What If?

Space Dementia

The Doctor

He bounded up the steps to 221 Baker Street in the dark, full of joy as he'd fixed it. He always fixed it. He was brilliant. He was The Doctor. He decided not to bore her with the details. Not of how the capsule had crashed at a history museum. Or that run in with those autons. No, she wouldn't find it interesting. He was almost knocked off his feet, how ever, when a particularly stormy looking Sherlock Holmes answered the door and then shut it behind him, both of them outside stood precariously on the top step. The Doctor glanced at Sherlock's pyjamas and dressing gown for a moment, and then remembered that it was indeed two in the morning.

"Leave, now." he muttered, his threatening growl even intimidating The Doctor slightly, and he'd just had a go at some autons and gas mask people. It troubled the time lord for a moment, before he tried to out intimidate his opponent with a few words of slightly louder volume.

"All right, all right. Stop getting your deduction theories in a twist, sunshine!" he whispered, backing off slightly. He was shorter, more slight, and probably less able to win in a fight than Sherlock. He didn't fancy his chances if things became tense. He frowned questioningly as he asked "Where's Pond? I know it's been a few weeks, but it couldn't be helped."

"A few weeks? It's been eighteen months!" the detective hissed, anger in his eyes as fear and regret appeared in The Doctor's. "You left her stranded here!"

A sickening sense of dread filled him, from the tips of his fingers, to the soles of his feet, running through his bones like a dead weight that threatened to make him run. Run away and never return. He'd done it again. He'd left her. He'd left Amelia Pond waiting again and it was all his fault. It now added up to nearly fourteen years. He was amazed at his ability to speak.

"How is she? Is she happy?" he breathed, his voice hollow now as he desperately thought of her smiling face as if it would make a difference.

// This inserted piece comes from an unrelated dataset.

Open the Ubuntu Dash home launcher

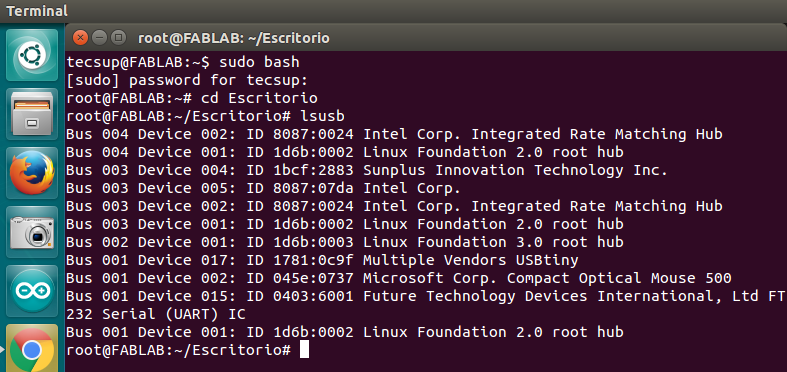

"No. She's not. I've not seen her smile properly, look like she's functioning more than she needs to since the day you were with her at that house. She's seems blank, hollow, like something's missing and she tries to replace it with anything and everything. Friends, decorating a flat, watching films, getting a cat, working in a dead end little job that just made her miserable. She looks sad but only when she thinks no one's looking. When she thinks I'm not looking."

Sherlock fired all of this at him, each little thing hitting him like machine gun shells to what must have been left of his two hearts. It hurt. It was designed and crafted and said to hurt. It was what Amy felt, but from a mouth that spoke nothing but the irreplaceable and sickening truth with an enthusiasm that was fuelled by hate. Amy Pond didn't hate. She hated on the inside where no one could see and no one could get hurt. She hated in secret so that no one got upset.

Amazing, fabulous Amelia Pond. He'd failed her again and this time it had broken her. Broken her into little pieces that lay scattered where ever she went. He was no good for her, for any one. He thought of all of them, the ones that he'd failed. The ones that he'd loved and he'd let go, the ones that he'd made love him and then torn them to pieces. He needed to leave and he needed to do it now.

"Has she grown up?" he asked, one final question that needed answering. He knew that the Consulting Detective would know what he referred to.

"She doesn't even talk about you any more. The Raggedy Doctor isn't alive any more in her head. You're just... Gone." he said quietly, and with that, The Doctor left 221 Baker Street, promising himself to give Amy Pond the happiest life here whether Sherlock Holmes liked it or not.